At 10:30 a.m. this morning (Saturday Dec. 13), hundreds of people began to gather at the Freedom Plaza in Washington D.C. By noon, the crowd had grown to thousands. The protesters began marching through the nation’s capital to call for justice in light of recent deaths of black men at the hands of the police.
The Justice For All march was a response to recent decisions by two separate grand juries in Ferguson, Missouri, and Staten Island, New York, which declined to indict the white police officers responsible for the deaths of, respectively, 18-year-old Michael Brown and 43-year-old Eric Garner.
The families of police shooting victims, including relatives of Brown, Garner, Tamir Rice, Akai Gurley and John Crawford, led the march.
The demonstration was organized by Al Sharpton’s National Action Network. Sharpton joined the families as they marched through Washington Saturday.
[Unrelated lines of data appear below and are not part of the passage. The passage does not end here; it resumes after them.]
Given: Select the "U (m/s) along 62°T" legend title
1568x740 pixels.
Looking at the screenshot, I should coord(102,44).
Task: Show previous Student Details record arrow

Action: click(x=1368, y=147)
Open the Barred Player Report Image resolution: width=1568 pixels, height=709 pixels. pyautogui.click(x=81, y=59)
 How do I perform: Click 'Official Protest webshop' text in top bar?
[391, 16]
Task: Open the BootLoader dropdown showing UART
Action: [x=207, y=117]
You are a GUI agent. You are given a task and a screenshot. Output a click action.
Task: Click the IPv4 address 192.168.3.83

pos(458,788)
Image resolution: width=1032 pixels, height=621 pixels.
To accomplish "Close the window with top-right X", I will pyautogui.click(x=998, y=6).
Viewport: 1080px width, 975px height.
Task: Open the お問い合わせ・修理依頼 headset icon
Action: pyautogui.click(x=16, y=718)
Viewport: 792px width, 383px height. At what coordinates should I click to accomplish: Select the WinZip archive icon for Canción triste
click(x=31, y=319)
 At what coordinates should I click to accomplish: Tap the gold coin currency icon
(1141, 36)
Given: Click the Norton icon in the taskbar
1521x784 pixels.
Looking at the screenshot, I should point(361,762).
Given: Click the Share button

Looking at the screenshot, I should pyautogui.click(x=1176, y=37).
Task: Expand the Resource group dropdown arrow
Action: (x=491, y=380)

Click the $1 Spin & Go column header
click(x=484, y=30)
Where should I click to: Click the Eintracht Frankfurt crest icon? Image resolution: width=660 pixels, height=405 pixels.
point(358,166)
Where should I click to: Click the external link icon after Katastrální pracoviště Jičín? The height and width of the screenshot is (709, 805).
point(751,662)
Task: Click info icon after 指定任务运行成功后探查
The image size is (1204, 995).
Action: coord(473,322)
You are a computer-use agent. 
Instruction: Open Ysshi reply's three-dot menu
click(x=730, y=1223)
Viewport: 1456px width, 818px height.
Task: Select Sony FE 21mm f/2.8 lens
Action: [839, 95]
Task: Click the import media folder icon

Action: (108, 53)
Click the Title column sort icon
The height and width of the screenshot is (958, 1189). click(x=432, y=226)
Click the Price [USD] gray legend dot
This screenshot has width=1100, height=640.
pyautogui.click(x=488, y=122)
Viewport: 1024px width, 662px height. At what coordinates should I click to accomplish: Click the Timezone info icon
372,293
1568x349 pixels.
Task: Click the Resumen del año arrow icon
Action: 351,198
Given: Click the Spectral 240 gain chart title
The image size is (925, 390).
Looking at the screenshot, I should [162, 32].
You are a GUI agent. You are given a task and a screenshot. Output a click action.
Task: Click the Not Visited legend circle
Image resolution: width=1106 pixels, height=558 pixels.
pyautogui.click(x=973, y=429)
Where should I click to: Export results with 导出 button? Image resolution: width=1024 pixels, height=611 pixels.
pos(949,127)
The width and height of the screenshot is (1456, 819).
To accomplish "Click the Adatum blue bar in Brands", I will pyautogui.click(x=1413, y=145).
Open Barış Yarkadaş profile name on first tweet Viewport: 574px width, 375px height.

“We are not anti-police; we are anti-police-brutality,” Sharpton told protesters. “And today we challenge Congress to follow in the president’s footsteps and take legislative action to protect us, the citizens.”
The mothers of Rice, Garner, Brown and Trayvon Martin appeared together in public for the first time Friday night. In a joint interview on CNN, the women spoke out against racial discrimination and argued that their sons might not have died if they had been white.
“If Eric Garner was a white man in Suffolk County doing the same thing that he was doing — even if he would have been caught selling cigarettes that day — they would have given him a summons and he wouldn’t have lost his life that day … I believe that 100 percent,” Garner’s mother, Gwen Carr, told CNN’s Anderson Cooper.